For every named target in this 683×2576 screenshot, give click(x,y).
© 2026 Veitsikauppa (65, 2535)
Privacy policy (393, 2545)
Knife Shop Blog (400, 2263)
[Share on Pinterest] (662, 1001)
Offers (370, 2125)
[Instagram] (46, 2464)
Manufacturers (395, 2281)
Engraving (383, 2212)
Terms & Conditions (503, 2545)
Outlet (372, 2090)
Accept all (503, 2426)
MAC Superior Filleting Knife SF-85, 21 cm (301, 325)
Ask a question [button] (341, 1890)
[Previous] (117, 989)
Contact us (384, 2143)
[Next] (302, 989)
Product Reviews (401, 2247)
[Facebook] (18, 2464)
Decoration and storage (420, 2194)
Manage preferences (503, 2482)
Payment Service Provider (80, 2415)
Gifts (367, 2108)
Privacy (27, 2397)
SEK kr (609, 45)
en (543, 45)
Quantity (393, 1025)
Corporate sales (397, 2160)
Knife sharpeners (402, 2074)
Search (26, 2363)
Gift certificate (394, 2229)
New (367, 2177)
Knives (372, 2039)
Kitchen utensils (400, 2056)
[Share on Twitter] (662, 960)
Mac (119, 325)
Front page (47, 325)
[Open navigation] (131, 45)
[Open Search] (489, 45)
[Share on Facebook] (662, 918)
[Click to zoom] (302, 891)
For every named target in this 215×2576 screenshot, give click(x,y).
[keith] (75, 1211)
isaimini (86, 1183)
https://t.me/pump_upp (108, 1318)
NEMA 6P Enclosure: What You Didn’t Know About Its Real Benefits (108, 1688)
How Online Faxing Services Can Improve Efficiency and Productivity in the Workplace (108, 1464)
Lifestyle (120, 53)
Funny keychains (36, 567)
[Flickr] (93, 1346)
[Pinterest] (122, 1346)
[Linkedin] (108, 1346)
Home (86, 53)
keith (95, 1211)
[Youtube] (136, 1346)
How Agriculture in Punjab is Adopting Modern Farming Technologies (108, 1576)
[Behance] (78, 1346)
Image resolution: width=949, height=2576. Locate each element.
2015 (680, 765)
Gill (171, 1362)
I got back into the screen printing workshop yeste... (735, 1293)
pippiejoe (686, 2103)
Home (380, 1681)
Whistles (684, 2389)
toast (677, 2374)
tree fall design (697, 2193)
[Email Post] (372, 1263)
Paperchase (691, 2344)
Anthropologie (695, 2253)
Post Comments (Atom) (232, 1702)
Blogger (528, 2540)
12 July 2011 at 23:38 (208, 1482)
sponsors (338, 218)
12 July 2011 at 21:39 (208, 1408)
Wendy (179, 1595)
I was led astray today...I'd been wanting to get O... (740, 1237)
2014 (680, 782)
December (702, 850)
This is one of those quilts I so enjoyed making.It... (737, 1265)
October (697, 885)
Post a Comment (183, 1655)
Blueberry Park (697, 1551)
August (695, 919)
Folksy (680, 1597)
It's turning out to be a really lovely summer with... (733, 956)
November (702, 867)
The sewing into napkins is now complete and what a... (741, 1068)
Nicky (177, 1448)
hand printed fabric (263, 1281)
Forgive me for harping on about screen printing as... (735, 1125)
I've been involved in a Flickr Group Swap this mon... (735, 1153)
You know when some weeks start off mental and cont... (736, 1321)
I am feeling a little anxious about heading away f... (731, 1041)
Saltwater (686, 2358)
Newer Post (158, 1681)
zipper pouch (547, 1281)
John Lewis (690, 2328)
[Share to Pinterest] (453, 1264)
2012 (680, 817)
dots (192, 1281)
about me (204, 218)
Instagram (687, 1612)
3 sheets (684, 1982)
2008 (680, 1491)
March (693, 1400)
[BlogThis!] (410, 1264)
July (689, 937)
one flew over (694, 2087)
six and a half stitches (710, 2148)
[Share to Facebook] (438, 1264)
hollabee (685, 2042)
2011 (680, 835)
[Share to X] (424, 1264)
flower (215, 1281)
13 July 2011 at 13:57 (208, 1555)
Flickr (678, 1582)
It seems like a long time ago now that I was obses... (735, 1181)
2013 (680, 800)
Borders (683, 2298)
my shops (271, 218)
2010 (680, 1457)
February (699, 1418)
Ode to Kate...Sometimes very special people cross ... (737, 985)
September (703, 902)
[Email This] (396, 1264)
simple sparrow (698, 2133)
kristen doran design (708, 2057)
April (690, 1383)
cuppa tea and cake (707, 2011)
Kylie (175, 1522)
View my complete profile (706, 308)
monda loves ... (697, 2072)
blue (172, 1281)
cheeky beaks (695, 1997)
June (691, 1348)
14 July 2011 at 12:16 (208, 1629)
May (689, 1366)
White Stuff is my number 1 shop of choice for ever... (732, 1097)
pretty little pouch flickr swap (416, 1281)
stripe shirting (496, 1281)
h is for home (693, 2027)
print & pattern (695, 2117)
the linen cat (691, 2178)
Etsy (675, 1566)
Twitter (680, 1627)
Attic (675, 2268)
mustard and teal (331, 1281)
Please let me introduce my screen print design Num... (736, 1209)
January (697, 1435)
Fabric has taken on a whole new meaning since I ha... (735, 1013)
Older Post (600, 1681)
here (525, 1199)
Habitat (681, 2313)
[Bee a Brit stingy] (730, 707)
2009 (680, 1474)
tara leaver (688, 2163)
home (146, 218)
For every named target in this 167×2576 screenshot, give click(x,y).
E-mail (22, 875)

......

## Exercise objective
What is wanted is every line from the first line of the entries through the line that contains "[Next] (302, 989)", given again exactly.

## Solution for this exercise
For every named target in this 683×2576 screenshot, give click(x,y).
© 2026 Veitsikauppa (65, 2535)
Privacy policy (393, 2545)
Knife Shop Blog (400, 2263)
[Share on Pinterest] (662, 1001)
Offers (370, 2125)
[Instagram] (46, 2464)
Manufacturers (395, 2281)
Engraving (383, 2212)
Terms & Conditions (503, 2545)
Outlet (372, 2090)
Accept all (503, 2426)
MAC Superior Filleting Knife SF-85, 21 cm (301, 325)
Ask a question [button] (341, 1890)
[Previous] (117, 989)
Contact us (384, 2143)
[Next] (302, 989)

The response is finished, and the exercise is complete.